日本の職業訓練は、歴史的には、企業内職人徒弟制が1880年代から1890年代にかけて職業訓練の基本的な形態をなし、その後工場徒弟制を経て1910年代以降には企業内学校による講義を含む養成工制度が普及した。1920年代には、養成工制度が「産業合理化」運動の展開されるなかで大企業において確立した。1939年(昭和14)に制定された工場事業場技能者養成令は、主として大企業において実施されていた養成工制度の拡大によって、戦時の熟練工不足に対処しようとした。同じ年の国民徴用令のもとで増加する徴用工に対する訓練も行われたが、その内容は、具体的な作業内容についてよりも集団的な規律に重点を置く軍隊式の精神主義的なものであった。前年の1938年には、職業紹介法の全面改定による機械工補導所が全国的に設置されたが、勤労意欲を鼓吹する精神的・肉体的な鍛練を行うにとどまった。

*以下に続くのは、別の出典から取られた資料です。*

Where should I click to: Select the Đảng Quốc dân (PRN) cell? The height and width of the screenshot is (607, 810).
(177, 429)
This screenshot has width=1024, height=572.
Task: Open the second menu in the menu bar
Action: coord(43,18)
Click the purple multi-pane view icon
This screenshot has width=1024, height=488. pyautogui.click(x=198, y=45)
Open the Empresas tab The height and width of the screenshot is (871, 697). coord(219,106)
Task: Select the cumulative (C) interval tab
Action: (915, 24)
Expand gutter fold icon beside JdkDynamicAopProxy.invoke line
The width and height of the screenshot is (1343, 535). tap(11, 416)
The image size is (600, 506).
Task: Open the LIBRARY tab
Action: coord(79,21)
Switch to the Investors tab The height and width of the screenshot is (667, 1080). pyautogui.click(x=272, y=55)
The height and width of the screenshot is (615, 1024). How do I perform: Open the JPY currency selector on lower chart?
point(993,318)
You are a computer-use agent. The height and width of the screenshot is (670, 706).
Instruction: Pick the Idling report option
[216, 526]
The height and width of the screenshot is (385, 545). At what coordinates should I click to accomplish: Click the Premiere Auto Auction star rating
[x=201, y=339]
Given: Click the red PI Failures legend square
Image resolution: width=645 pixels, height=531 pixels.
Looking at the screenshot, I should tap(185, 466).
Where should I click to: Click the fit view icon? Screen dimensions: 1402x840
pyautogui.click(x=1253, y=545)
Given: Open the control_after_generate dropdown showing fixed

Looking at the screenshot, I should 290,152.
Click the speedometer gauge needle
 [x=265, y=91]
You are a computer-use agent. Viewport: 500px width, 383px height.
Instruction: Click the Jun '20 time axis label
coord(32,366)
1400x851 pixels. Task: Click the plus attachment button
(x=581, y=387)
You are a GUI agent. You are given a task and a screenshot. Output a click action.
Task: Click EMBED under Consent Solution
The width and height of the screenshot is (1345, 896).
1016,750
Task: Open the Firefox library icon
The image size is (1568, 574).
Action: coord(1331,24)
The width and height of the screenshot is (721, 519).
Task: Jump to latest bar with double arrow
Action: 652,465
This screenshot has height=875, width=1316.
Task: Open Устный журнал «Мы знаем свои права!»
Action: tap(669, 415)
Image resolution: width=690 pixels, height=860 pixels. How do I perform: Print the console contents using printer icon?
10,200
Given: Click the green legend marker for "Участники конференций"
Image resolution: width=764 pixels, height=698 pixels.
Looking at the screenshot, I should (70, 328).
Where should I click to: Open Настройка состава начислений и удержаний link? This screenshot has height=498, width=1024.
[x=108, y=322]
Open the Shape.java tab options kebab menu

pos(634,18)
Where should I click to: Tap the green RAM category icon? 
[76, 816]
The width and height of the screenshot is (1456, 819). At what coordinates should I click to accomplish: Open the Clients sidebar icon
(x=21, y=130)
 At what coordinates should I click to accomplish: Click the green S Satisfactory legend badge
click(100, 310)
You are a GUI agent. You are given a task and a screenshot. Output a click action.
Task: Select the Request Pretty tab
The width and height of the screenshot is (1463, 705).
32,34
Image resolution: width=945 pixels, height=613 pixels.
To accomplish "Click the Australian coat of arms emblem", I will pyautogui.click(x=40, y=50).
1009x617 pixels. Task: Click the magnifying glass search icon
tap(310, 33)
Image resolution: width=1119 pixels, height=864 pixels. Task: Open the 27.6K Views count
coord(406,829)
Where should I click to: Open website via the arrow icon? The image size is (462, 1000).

第二次世界大戦後は、労働基準法による企業内の技能者養成と職業安定法による職業補導の二つの系統に沿って開始され、1958年(昭和33)には職業訓練法として単独立法化された。アメリカの労務管理技術の導入が1950年代の後半から進み、企業内教育がこの一環として大企業を中心に制度化された。その後、職業訓練法は、1969年、1978年の改正を経て、1985年に職業能力開発促進法と改められた。
職業能力開発促進法は、労働者の職業能力の開発および向上を促進し、労働者の雇用安定と地位向上を図るとともに、経済の発展に寄与することを目的としている。同法では、普通職業訓練および高度職業訓練を示し、その具体的な訓練課程、訓練期間および訓練時間の基準については厚生労働省令で定めている。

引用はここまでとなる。